• [Problem description]: Only the lines from the one with "Image resolution: width=560" through the end of the data below belong in the answer, restated word for word, pictures excluded.

• [Data listing]:
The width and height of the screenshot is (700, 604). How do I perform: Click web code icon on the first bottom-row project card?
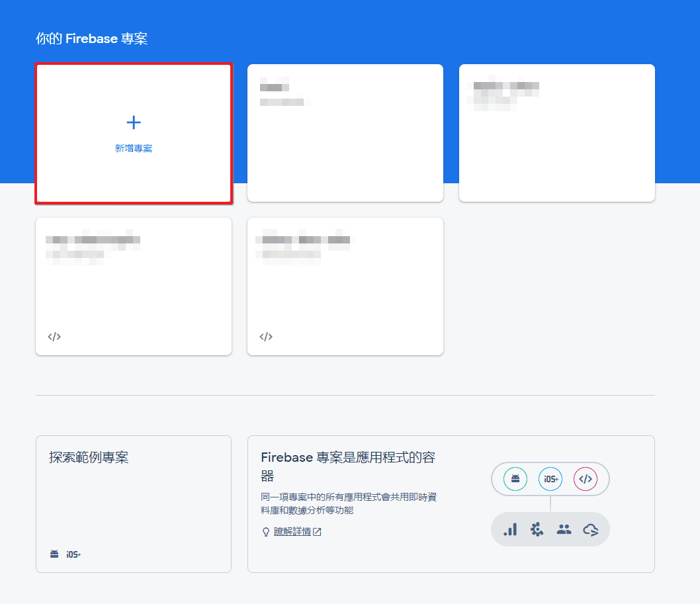(x=54, y=337)
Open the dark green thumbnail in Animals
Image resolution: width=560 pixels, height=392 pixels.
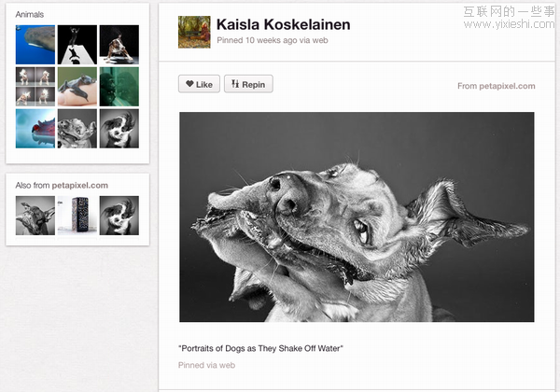click(x=119, y=86)
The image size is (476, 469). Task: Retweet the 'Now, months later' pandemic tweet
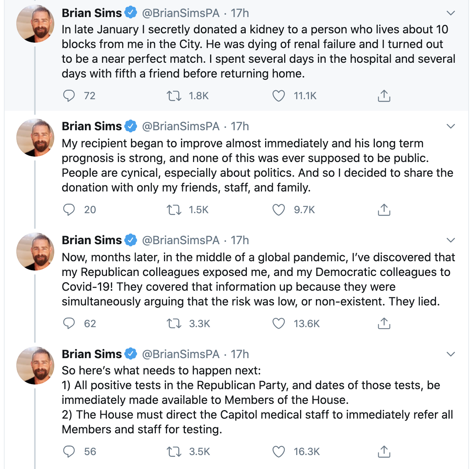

• [Answer below]:
Image resolution: width=560 pixels, height=392 pixels.
click(x=119, y=86)
The image size is (476, 469). Task: Retweet the 'Now, months later' pandemic tweet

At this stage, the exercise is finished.